Que se passera-t-il quand vos yeux liront ses mots ?
Allongée dans l’herbe sous sa coupole de verre, le regard d’Hoshi s'attarda sur une étoile que jusque-là elle n'avait pas cartographiée. Ses mains tâtonnèrent à la recherche de son carnet abandonné au soleil couchant. Son stylo esquissa les courbes de ce nouvel astre naissant dans l’obscurité. Une lueur étrange émanait de cette planète sans nom. Intriguée par le halo qui enveloppait ses formes, la jeune femme saisit le télescope pour observer de plus près cette terre inconnue. Depuis toute petite et sa première sortie au planétarium avec son grand-père, elle n'avait qu’une idée en tête , établir une carte des plus précises des étincelles qui brillaient dans le ciel. Son pépé Augustin, tous les week-end, l’emmenait à la bibliothèque. Ensemble, ils choisissaient un livre qu'ils parcouraient à la tombée de la nuit sur la minuscule terrasse en bois de son chalet encore à ciel ouvert.
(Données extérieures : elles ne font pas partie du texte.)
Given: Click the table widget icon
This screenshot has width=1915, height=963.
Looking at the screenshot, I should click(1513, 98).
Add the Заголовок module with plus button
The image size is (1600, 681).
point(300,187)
Assis sur la balancelle, face au lac, devant ce tableau magique, la petite fille et son grand-père rêvaient. Un soir de pleine lune, alors que l’orage menaçait au loin, l'ancien avait demandé : “Que se passerait-il si le vent se levait et nous emportait dans son sillage?”
Cette question devint son mantra pendant ses années d'études en sciences. Elle avait établi son mémoire sur cette interrogation et aujourd'hui encore elle ne put résister d'appeler son grand-père. “ Que se passerait-il si l'étoile qui brille devant mes yeux m'invite à la rejoindre ?” Aussitôt, elle reçut une réponse d’Augustin : “avant de répondre à son appel, rends-toi à la bibliothèque, la lumière te guidera. Suis le rayon, il te montrera le chemin”. Intriguée par tant de mystère, elle prit ses affaires et se précipita vers le bâtiment en pierre qui se trouvait à deux pâtés des jardins où elle prenait place pour scruter le ciel.
Devant l'édifice plongé dans le noir, une lumière artira son attention, elle la suivit sans se poser de question et ne croisa aucune âme dans les couloirs déserté en cette heure tardive. À chacun de ses pas, par réflexe elle se retournait, sentant une présence à ses côtés. Une fois arrivée en haut des escaliers, sur le palier, la lumière semblait l’attendre, son grand-père avait raison. L'étudiante se stoppa net devant une porte en bois que jusqu'à présent elle n’avait point remarquée. Elle posa ses doigts sur la poignée et sursauta. Un léger picotement remonta le long de son bras. La lueur glissa dans la tête de la serrure. En un clic, elle se déverrouilla. Dans la pièce, une chaise, un bureau et des étagères remplies de livres. Sur la table en bois, une carte du ciel était dépliée. La lumière pointait un point précis, un espace vide. Puis elle se mit à virevolter et dessina des courbes similaires à celles qu'elle avait observées. Un courant d'air plaqua son corps contre le siège, sans savoir d'où venait la voix qui murmurait à ses oreilles, ses doigts suivirent un chemin tracé entre différentes planètes. Puis un éclair zébra le ciel au travers d’une minuscule lucarne, la température chuta, un frisson parcourut tout son être.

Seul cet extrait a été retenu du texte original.